[Dataset records]
%%

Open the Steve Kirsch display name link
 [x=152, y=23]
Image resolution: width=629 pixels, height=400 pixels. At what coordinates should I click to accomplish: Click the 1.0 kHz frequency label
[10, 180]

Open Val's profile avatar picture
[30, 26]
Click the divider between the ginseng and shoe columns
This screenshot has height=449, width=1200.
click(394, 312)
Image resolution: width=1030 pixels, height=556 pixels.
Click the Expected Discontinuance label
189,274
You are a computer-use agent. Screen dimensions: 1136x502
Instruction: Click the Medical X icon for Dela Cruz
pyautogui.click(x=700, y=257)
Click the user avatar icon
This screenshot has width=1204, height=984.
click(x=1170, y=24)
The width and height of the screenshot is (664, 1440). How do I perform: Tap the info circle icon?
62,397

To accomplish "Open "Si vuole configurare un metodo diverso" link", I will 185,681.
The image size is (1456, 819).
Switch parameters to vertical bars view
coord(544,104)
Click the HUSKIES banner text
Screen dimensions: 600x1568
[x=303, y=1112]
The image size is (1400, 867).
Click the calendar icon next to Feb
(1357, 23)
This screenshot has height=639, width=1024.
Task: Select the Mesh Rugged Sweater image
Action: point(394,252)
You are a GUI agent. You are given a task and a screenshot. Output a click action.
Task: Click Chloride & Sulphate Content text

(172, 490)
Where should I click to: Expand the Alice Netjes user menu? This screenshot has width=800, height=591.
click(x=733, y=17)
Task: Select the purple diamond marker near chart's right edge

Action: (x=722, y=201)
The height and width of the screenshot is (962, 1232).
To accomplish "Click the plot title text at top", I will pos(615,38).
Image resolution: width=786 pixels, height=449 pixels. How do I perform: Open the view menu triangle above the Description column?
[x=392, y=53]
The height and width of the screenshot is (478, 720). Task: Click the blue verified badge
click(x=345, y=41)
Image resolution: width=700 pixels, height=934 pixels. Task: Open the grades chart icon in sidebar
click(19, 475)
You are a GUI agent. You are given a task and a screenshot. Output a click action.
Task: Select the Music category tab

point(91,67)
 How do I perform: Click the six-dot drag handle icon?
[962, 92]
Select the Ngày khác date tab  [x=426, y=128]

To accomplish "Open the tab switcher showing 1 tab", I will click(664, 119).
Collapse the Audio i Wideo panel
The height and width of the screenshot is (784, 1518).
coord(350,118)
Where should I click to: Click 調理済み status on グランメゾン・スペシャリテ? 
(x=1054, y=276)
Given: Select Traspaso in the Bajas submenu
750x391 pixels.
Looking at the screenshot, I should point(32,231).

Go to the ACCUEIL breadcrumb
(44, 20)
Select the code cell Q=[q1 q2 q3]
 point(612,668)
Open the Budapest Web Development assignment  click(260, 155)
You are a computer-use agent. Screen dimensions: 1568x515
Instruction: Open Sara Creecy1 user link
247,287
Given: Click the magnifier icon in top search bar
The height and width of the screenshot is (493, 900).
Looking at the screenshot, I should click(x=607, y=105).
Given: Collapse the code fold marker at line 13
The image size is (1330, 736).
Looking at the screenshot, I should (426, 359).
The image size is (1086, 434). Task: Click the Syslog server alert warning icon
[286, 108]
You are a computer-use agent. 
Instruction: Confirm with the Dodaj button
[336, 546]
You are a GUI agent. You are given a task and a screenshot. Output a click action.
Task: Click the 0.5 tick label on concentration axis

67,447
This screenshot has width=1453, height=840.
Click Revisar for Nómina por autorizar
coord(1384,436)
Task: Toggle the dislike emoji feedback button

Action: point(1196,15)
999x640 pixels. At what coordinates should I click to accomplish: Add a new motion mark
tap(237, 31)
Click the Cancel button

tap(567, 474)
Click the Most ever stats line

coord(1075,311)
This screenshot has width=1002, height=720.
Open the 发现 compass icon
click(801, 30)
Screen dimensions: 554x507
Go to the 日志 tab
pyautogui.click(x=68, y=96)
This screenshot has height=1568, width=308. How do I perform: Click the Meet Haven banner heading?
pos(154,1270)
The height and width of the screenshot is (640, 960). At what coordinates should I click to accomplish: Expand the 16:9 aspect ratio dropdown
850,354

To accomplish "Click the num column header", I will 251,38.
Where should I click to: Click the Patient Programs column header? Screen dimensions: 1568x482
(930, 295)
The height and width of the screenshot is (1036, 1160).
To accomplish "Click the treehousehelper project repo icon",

%%

§ DIRECTION:
Put the lines from the one containing "The image size is (1086, 434)." through the end of the records into a Markdown table with the columns No. and Line, numbering each row and leaving out blank lines.

§ IN RESPONSE:
| No. | Line |
|---|---|
| 1 | The image size is (1086, 434). Task: Click the Syslog server alert warning icon |
| 2 | [286, 108] |
| 3 | You are a computer-use agent.  |
| 4 | Instruction: Confirm with the Dodaj button |
| 5 | [336, 546] |
| 6 | You are a GUI agent. You are given a task and a screenshot. Output a click action. |
| 7 | Task: Click the 0.5 tick label on concentration axis |
| 8 | 67,447 |
| 9 | This screenshot has width=1453, height=840. |
| 10 | Click Revisar for Nómina por autorizar |
| 11 | coord(1384,436) |
| 12 | Task: Toggle the dislike emoji feedback button |
| 13 | Action: point(1196,15) |
| 14 | 999x640 pixels. At what coordinates should I click to accomplish: Add a new motion mark |
| 15 | tap(237, 31) |
| 16 | Click the Cancel button |
| 17 | tap(567, 474) |
| 18 | Click the Most ever stats line |
| 19 | coord(1075,311) |
| 20 | This screenshot has width=1002, height=720. |
| 21 | Open the 发现 compass icon |
| 22 | click(801, 30) |
| 23 | Screen dimensions: 554x507 |
| 24 | Go to the 日志 tab |
| 25 | pyautogui.click(x=68, y=96) |
| 26 | This screenshot has height=1568, width=308. How do I perform: Click the Meet Haven banner heading? |
| 27 | pos(154,1270) |
| 28 | The height and width of the screenshot is (640, 960). At what coordinates should I click to accomplish: Expand the 16:9 aspect ratio dropdown |
| 29 | 850,354 |
| 30 | To accomplish "Click the num column header", I will 251,38. |
| 31 | Where should I click to: Click the Patient Programs column header? Screen dimensions: 1568x482 |
| 32 | (930, 295) |
| 33 | The height and width of the screenshot is (1036, 1160). |
| 34 | To accomplish "Click the treehousehelper project repo icon", |